Pa.R.E. 609(a)-(b), (d).
In the event that Defendant testifies at his jury trial, the Commonwealth has given notice that it will present evidence of Defendant’s 2013 convictions for forgery and false identification, a 2008 conviction for false personation, and a 2006 conviction for larceny for the purposes of impeachment. These are all crimes involving dishonesty which are admissible for impeachment purposes under Rule 609.
The Commonwealth also seeks to present several crimen falsi which lie outside of the ten-year period provided by Rule 609: Defendant’s 1997 conviction for robbery, as well as juvenile adjudications for robbery and theft from 1992. The Commonwealth argues that the prejudicial effect of these adjudications/convictions which date more than the ten-year timeframe is outweighed by the probative value of this criminal history. Defendant objects to the admission of the crimen falsi which occurred outside of the ten-year period, arguing that the older crimes are too remote in time to be relevant to his veracity and that he will be unduly prejudiced by the admission of such evidence.

**Written problem:**
Please mark each statement about the passage on impeachment yes or no, and quote the words from the passage that decide it.
1. The Commonwealth plans to use Defendant's 2008 conviction for false personation for impeachment.
2. Defendant's juvenile adjudications date from 1997.
3. Defendant contends the older crimes are too remote in time to bear on his truthfulness.
Answer using only the passage on impeachment.

**Stored entries:**

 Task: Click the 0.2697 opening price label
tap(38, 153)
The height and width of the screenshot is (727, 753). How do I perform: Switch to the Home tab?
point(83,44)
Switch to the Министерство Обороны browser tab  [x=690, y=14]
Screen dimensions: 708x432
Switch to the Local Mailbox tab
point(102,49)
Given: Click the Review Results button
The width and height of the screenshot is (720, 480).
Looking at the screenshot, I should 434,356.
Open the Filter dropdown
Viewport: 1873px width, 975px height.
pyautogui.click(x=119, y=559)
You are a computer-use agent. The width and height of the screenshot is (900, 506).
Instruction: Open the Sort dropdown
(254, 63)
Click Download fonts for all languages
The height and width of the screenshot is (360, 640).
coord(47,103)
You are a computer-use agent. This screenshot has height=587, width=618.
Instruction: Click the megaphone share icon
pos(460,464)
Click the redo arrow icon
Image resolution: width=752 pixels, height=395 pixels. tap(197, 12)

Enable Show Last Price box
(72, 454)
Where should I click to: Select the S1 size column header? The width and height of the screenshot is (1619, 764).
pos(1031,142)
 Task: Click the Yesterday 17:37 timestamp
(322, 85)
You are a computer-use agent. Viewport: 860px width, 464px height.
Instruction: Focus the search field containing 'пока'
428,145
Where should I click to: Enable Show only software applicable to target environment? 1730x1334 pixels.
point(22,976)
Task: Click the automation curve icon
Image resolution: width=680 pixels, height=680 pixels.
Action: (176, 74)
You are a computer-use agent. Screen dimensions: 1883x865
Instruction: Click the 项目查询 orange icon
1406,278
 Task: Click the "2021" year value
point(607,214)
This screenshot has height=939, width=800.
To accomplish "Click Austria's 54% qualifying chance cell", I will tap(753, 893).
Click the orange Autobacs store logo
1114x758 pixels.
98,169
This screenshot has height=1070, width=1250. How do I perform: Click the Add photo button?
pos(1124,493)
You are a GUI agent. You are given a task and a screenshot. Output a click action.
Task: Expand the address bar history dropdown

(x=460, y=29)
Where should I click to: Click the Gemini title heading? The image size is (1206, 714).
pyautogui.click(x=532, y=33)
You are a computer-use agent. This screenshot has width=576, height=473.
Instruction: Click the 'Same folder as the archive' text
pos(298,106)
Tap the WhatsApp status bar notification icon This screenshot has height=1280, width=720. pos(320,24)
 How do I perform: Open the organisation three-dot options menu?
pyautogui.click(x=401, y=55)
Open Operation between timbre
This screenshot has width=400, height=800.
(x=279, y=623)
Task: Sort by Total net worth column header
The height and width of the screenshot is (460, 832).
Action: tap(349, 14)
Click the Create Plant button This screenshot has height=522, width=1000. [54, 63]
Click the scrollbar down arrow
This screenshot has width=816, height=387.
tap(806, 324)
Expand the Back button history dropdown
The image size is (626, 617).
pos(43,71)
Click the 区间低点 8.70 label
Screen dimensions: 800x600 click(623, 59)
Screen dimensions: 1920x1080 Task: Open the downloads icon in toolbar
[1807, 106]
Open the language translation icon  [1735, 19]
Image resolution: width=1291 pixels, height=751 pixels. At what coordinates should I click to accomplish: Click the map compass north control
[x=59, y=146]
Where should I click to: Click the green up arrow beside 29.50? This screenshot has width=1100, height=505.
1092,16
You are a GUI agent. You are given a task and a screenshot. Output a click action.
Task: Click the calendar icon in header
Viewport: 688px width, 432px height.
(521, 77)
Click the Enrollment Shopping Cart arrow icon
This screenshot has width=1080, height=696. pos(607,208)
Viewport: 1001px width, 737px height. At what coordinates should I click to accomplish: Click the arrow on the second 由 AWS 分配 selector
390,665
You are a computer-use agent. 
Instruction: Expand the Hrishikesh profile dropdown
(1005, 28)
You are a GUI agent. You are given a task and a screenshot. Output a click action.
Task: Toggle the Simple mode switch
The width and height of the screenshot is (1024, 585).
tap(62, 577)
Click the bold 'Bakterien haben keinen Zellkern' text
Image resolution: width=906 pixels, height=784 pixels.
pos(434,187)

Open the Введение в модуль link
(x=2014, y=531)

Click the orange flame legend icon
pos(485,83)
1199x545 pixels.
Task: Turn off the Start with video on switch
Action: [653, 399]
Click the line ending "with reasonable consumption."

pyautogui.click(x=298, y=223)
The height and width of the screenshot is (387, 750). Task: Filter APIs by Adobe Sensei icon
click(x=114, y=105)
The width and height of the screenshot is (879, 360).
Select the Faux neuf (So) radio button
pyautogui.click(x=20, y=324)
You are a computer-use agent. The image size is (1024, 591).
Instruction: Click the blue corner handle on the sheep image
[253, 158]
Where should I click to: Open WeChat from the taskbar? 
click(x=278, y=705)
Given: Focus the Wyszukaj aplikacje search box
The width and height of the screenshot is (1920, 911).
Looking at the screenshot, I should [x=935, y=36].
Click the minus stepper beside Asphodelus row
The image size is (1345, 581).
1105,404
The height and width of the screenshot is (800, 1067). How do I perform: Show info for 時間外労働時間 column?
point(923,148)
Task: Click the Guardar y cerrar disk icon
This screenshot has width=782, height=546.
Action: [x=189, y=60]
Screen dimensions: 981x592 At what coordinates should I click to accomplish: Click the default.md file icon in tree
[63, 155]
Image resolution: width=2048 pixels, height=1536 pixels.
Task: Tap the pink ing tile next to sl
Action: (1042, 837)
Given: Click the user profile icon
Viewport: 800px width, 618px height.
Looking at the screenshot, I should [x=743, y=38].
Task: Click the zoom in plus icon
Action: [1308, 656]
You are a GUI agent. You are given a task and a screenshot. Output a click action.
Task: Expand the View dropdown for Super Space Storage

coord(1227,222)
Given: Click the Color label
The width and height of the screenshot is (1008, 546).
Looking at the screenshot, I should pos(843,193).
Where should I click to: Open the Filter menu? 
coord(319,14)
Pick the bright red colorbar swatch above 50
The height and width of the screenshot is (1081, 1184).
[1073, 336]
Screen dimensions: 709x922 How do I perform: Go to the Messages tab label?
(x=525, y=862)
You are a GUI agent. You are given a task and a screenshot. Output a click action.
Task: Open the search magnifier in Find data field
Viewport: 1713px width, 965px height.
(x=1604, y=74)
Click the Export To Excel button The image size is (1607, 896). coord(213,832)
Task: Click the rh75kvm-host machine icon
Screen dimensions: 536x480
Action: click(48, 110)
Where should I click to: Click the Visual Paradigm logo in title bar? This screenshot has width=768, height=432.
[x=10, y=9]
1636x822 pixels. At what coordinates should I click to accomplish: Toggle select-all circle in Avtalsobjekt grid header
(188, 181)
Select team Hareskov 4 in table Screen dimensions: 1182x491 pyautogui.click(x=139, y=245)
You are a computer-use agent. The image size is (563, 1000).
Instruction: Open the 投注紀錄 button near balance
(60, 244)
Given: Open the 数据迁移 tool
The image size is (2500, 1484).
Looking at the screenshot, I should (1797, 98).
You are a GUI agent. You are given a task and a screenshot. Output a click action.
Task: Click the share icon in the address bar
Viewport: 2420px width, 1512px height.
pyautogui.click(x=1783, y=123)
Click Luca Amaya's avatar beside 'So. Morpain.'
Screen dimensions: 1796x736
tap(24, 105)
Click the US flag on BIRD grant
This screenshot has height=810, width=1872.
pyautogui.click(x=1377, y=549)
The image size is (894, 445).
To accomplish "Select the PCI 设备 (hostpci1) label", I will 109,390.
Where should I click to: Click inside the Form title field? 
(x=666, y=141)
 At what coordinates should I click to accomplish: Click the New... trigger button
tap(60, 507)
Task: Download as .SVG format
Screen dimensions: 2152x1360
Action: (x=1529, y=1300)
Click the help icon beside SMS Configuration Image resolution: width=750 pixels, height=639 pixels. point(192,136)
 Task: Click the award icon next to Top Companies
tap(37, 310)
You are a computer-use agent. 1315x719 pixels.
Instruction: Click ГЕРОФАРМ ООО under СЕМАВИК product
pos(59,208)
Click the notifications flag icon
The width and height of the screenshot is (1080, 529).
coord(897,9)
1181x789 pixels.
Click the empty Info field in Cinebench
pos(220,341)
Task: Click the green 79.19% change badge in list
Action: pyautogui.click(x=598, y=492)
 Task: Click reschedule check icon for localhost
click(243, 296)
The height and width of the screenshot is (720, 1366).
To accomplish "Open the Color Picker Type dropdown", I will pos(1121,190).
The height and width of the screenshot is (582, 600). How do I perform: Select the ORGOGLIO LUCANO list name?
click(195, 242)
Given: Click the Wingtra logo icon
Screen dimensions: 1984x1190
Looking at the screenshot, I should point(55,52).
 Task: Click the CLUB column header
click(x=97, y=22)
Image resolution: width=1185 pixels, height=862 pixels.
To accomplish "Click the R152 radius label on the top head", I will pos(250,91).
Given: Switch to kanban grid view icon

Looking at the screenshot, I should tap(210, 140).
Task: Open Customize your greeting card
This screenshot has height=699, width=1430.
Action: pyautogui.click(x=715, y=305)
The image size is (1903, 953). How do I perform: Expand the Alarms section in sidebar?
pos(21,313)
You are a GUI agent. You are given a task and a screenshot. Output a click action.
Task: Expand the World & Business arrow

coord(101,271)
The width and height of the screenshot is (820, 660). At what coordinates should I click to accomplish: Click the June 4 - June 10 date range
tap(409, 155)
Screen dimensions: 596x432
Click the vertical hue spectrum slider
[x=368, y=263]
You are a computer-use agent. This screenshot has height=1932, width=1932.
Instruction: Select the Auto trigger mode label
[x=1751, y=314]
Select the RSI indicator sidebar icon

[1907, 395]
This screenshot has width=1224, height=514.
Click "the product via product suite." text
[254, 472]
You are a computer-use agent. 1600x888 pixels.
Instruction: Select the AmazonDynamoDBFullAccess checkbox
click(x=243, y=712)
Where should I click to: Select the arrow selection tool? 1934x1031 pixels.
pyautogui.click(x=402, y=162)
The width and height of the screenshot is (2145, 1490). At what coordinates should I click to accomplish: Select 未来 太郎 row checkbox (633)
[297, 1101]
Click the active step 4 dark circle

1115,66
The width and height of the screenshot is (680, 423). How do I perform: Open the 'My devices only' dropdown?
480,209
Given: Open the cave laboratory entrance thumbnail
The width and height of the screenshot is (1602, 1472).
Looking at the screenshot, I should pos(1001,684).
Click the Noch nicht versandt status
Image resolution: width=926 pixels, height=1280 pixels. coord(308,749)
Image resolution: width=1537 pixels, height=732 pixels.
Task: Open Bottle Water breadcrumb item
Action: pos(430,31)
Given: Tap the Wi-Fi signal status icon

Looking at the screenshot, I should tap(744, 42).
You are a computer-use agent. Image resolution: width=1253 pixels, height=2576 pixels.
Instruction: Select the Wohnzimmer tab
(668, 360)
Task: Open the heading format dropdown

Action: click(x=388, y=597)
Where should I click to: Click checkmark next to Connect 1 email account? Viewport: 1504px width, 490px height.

**Complete answer:**
1. Yes: "a 2008 conviction for false personation"
2. No: "juvenile adjudications for robbery and theft from 1992"
3. Yes: "arguing that the older crimes are too remote in time to be relevant to his veracity"